Parenthood

Why Birthing Rights Matter To The Pro-Choice Movement

We in North Carolina are enduring yet another vicious attack on the rights of pregnant and childbearing individuals.  Women seeking home births may have the legal right to do so, but just like the women seeking abortion care, these laws do nothing to protect access.

In the more abortion-focused circles of the pro-choice movement, birthing rights often go unaddressed. My mentions of home birth rights specifically have brought varying responses, from supportive to ambivalent to outright hostile (“Well that is not safe!”). 

But let’s be clear about something.  Reproductive justice means that everyone has complete control over if, when, where, how, and with whom they bring a child into the world. It means that people have accurate, unbiased access to information regarding all facets of their reproductive lives, from contraception to pregnancy options, from practices surrounding birth to parental rights. It means that our choices are not constrained by politics, financial barriers, or social pressure. In other words, how can the right to give birth at home – safely and legally – not be on a reproductive justice advocate’s radar?

I mention this because we in North Carolina are enduring yet another vicious attack on the rights of pregnant and childbearing individuals. Women seeking home births may have the legal right to do so, but just like the women seeking abortion care, these laws do nothing to protect access. As far as home birth attendants go, our state only recognizes certified nurse midwives (CNMs), and in order for these phenomenal women to legally attend births, they must be supervised by an MD currently licensed to practice obstetrics in the state. As you can imagine, physicians that will supervise home-birth CNMs are few and far between, and this week one of them was advised (under threats of sanction) that he cannot sign off on CNMs who are not under his direct employment. Even though the law does not dictate these terms, the medical board’s sanction left seven of our eleven home birth CNMs without a licensing MD, and countless women without a care provider.

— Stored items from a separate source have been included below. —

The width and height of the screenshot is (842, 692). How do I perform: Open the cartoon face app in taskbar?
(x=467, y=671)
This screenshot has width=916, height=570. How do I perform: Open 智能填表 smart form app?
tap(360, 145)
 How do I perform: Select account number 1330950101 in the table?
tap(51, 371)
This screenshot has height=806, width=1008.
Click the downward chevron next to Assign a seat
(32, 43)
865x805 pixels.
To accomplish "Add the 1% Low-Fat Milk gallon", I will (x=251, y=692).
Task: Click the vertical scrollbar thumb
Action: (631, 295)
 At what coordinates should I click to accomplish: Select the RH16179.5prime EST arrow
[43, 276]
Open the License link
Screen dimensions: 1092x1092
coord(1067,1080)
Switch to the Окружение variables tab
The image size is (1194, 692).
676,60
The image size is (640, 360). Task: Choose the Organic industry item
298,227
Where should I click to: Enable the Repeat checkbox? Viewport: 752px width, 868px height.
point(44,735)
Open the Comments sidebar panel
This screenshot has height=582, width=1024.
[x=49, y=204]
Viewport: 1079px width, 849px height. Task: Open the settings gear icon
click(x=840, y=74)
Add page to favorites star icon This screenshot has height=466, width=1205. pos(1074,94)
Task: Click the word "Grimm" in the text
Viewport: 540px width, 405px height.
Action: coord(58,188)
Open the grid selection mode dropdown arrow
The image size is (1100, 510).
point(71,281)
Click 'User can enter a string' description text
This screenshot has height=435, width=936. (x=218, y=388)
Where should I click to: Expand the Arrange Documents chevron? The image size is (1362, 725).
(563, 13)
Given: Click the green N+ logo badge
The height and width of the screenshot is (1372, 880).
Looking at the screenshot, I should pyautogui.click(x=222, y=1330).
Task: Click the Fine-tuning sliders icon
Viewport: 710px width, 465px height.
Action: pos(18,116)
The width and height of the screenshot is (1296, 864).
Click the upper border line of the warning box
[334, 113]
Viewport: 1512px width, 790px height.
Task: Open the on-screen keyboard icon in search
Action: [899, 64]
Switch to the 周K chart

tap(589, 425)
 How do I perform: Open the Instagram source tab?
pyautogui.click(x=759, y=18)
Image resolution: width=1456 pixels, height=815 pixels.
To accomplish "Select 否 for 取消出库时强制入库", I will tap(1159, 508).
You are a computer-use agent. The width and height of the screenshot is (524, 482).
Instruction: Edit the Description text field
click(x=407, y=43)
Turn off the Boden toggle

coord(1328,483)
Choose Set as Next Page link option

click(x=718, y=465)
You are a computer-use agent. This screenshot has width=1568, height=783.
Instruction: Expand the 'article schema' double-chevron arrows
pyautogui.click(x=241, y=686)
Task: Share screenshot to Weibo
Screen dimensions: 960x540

The research is abundantly clear: when labor is progressing normally, a woman under the care of a trained midwife is as safe giving birth at home as she would be under the care of an obstetrician in a hospital. 

Anti-abortion birth advocates are already taking a hypocritical stance on the matter as they decry abortion rights while asking why women’s reproductive decisions are limited.  I’ve been biting my tongue while reading the Facebook comments of fellow birth professionals all week. One such statement went, “It is legal to have an abortion but a woman can’t choose to have a home birth with a midwife! This is crazy!” Another, “A mother can kill her baby in all three trimesters but can’t give birth at home. The government is nuts.”  [Fact-Check Sidebar: North Carolina restricts abortion access after the 20th week of pregnancy (hardly “all three trimesters”); additionally, this ruling didn’t come from the government, it came from the NC Board of Medicine, an agency independent from the state’s governing body.]  These ramblings are usually followed by the contradictory co-opting of pro-choice language, ripe with phrases like “right to choose” and “my body, my choice.”

The abortion rift amongst birth advocates is really nothing new.  After all, to simply be an advocate for varying birthing options does not encompass any official position on the politics of pregnancy itself. Birth advocates come to the work for a variety of reasons, and while it certainly seems odd to me that a person could support the “right to choose” in one pregnancy outcome but not another, the social stigma surrounding abortion means that this rift is bound to exist. 

That home birth rights are not at the forefront of the reproductive justice movement, on the other hand, is beyond me. The struggles are just too similar. Every time someone points out that women might have to cross state lines to access a home birth midwife, I think of the women who still — in the year 2012 — have to seek abortion care in a state with fewer restrictions or more providers. When we worry that women will have to give birth with midwives who operate illegally (or go unassisted), I think of the women who risked their lives going to see illegal abortion providers with no public credentials, or the women who simply did it themselves. Medicaid and many private insurers restrict access to home birth midwives just like they restrict access to abortion, making both more or less a privilege to those with the means to pay out of pocket.  

Reproductive justice advocates who are involved in birthing rights see both — the right to an abortion and the right to give birth at home –as the same struggle.  We understand that any assault on reproductive freedom comes from a system of patriarchal self-interest that sees women not as autonomous beings, but as objects to be regulated and “fixed.”  We know that women who choose home birth have done their research and don’t need “warnings” from government institutions, just like women seeking abortions don’t need the ideological jargon in “Right To Know” legislation. We know that women and their families are capable of making the best possible decisions regarding the births of their children, and we seek to create a world where access, stigma, and social pressure don’t sway these decisions. In other words, we live up to the full spectrum of our ideology… we Trust Women.

I call on the reproductive justice movement to make birthing rights a part of their pro-choice consciousness.  If we are to create a world that ensures sexual and reproductive well-being for all women and girls, no struggle to protect our choices or desires can go unsupported.